Data for locating words and elements:

# # #

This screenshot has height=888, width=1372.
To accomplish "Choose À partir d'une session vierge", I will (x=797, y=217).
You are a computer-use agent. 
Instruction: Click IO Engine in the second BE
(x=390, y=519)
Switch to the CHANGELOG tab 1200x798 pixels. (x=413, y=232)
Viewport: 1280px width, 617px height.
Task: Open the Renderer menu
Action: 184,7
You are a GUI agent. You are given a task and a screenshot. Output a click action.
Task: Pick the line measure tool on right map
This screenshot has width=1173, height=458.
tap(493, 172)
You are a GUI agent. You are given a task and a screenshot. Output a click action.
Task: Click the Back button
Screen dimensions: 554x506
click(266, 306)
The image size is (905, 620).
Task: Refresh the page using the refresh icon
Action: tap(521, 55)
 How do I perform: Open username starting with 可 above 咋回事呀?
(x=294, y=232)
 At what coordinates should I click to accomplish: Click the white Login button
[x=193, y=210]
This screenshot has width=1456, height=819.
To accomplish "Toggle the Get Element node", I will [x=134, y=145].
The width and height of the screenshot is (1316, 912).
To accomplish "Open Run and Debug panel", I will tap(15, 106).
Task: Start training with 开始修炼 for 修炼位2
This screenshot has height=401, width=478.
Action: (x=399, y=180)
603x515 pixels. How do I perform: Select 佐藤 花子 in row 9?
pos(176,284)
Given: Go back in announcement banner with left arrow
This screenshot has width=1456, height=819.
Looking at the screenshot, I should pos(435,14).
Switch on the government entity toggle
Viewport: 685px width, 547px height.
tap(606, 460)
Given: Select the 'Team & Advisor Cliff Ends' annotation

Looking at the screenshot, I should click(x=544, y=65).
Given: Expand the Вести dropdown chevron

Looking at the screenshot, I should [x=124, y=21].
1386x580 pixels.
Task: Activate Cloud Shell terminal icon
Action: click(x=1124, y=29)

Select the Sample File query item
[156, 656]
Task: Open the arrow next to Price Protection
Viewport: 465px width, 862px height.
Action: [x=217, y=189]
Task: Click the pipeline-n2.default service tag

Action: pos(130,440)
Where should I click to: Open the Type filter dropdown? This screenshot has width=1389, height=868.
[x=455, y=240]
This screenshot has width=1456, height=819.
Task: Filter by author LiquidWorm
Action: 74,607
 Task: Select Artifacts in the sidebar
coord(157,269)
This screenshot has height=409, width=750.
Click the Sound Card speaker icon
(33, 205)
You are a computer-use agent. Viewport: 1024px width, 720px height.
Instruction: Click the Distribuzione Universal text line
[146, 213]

# # #

### Requirement
Could you reproduce, word for word, the part of the material that opens with the line containing "The width and" and closes with the line containing "Looking at the screenshot, I should click(x=544, y=65).", including both of those lines?

### Correct output
The width and height of the screenshot is (1316, 912).
To accomplish "Open Run and Debug panel", I will tap(15, 106).
Task: Start training with 开始修炼 for 修炼位2
This screenshot has height=401, width=478.
Action: (x=399, y=180)
603x515 pixels. How do I perform: Select 佐藤 花子 in row 9?
pos(176,284)
Given: Go back in announcement banner with left arrow
This screenshot has width=1456, height=819.
Looking at the screenshot, I should pos(435,14).
Switch on the government entity toggle
Viewport: 685px width, 547px height.
tap(606, 460)
Given: Select the 'Team & Advisor Cliff Ends' annotation

Looking at the screenshot, I should click(x=544, y=65).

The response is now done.